» EXERCISE PROMPT
Make a word-for-word copy of the entries below from their first line through the line with "This screenshot has width=648, height=579.", and add nothing.
____ PROVIDED RECORDS
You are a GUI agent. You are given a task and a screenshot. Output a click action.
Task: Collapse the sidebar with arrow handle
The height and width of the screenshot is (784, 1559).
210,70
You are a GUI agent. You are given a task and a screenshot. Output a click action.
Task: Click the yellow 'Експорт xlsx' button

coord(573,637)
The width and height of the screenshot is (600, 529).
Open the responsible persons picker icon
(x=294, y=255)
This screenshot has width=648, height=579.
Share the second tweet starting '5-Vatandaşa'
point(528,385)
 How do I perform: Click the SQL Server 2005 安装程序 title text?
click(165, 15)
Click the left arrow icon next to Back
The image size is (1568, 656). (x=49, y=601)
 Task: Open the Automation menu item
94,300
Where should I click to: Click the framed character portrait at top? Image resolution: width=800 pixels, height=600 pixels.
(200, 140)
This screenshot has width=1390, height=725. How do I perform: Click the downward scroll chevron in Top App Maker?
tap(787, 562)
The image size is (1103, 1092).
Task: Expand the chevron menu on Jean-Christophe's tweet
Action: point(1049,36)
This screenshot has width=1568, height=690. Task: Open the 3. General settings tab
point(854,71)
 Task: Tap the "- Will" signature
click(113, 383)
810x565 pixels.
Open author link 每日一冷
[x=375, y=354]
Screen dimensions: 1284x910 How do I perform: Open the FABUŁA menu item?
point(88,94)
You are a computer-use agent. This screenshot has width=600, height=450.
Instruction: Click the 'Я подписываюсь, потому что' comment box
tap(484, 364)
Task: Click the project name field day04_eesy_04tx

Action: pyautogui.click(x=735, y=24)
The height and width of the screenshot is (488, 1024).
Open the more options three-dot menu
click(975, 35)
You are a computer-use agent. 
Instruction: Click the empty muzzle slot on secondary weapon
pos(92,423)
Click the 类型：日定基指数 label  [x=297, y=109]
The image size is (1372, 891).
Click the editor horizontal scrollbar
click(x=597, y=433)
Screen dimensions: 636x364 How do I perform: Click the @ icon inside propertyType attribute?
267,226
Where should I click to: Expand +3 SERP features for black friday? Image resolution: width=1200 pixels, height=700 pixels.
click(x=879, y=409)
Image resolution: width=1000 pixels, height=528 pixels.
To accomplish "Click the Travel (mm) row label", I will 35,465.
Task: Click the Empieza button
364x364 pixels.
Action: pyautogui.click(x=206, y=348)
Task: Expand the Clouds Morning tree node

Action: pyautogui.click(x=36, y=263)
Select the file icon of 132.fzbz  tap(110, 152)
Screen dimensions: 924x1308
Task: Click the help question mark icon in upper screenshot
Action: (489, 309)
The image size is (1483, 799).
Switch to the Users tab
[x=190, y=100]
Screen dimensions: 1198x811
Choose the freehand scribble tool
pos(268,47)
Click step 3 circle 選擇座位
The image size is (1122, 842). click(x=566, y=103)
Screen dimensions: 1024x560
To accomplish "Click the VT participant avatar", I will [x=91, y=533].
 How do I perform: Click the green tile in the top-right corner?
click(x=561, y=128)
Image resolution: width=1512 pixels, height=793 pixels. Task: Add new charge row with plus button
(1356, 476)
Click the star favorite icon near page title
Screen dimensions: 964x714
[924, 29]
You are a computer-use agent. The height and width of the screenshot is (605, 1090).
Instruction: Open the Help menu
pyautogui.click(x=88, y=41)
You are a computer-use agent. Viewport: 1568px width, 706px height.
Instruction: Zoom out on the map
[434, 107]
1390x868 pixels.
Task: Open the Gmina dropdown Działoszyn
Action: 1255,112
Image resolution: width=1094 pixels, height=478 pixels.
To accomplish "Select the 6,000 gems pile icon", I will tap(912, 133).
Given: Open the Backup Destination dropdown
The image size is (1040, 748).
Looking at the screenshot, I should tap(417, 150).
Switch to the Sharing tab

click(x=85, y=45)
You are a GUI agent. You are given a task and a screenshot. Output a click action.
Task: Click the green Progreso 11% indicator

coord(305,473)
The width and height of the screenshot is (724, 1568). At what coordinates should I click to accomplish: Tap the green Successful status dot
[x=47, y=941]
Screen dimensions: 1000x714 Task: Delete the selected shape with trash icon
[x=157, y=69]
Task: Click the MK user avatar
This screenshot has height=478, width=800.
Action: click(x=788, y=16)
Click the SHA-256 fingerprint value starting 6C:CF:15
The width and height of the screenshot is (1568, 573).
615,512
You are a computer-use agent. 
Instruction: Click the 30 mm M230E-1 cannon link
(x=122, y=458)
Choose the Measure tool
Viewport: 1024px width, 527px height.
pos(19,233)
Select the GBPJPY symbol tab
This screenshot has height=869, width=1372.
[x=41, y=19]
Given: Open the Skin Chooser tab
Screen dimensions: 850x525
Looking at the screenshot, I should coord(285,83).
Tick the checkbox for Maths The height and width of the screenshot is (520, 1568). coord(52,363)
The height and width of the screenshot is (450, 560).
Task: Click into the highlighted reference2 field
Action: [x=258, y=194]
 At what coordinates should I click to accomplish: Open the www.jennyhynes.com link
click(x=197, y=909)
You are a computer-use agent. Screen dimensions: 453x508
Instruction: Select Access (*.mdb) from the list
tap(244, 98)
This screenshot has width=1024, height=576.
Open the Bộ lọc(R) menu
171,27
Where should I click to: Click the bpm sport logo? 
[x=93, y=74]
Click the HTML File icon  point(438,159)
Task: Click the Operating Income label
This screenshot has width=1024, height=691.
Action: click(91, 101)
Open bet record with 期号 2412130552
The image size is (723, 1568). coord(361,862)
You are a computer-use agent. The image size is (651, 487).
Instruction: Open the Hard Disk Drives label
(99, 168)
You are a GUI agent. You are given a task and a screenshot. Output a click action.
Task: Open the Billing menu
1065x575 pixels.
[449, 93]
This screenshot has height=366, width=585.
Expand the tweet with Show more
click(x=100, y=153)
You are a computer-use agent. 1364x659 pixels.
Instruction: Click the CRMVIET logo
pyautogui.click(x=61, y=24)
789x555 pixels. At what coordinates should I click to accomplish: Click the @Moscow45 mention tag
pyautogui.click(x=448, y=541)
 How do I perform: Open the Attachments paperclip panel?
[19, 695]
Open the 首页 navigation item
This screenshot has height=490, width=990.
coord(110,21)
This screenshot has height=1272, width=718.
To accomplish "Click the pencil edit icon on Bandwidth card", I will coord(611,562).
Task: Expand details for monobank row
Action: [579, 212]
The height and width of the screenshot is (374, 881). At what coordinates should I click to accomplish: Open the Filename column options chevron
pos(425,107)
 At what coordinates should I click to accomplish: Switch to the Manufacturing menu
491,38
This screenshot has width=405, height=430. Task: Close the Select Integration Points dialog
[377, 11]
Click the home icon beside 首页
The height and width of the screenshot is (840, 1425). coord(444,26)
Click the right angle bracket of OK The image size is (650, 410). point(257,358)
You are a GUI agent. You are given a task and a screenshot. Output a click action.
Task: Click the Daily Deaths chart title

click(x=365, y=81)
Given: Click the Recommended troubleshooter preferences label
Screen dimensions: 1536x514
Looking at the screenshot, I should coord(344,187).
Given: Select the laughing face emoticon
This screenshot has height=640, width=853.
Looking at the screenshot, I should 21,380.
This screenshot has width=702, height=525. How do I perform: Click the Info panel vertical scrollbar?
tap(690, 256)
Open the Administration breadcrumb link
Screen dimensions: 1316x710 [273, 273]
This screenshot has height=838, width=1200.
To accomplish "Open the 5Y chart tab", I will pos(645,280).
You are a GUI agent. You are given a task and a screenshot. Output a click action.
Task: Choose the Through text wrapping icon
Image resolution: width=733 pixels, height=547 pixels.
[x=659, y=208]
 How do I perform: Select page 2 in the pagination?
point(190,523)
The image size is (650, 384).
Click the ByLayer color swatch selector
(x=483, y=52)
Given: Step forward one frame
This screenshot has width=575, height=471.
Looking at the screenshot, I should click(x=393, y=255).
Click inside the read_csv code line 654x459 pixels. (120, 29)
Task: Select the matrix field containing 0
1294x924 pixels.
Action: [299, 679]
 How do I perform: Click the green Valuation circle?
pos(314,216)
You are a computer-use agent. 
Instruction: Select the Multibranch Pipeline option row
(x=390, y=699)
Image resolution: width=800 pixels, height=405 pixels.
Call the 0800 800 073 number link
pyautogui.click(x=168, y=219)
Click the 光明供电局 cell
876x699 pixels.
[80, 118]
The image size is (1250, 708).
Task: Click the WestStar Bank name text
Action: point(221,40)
________
» ANSWER TO THIS TASK
You are a GUI agent. You are given a task and a screenshot. Output a click action.
Task: Collapse the sidebar with arrow handle
The height and width of the screenshot is (784, 1559).
210,70
You are a GUI agent. You are given a task and a screenshot. Output a click action.
Task: Click the yellow 'Експорт xlsx' button

coord(573,637)
The width and height of the screenshot is (600, 529).
Open the responsible persons picker icon
(x=294, y=255)
This screenshot has width=648, height=579.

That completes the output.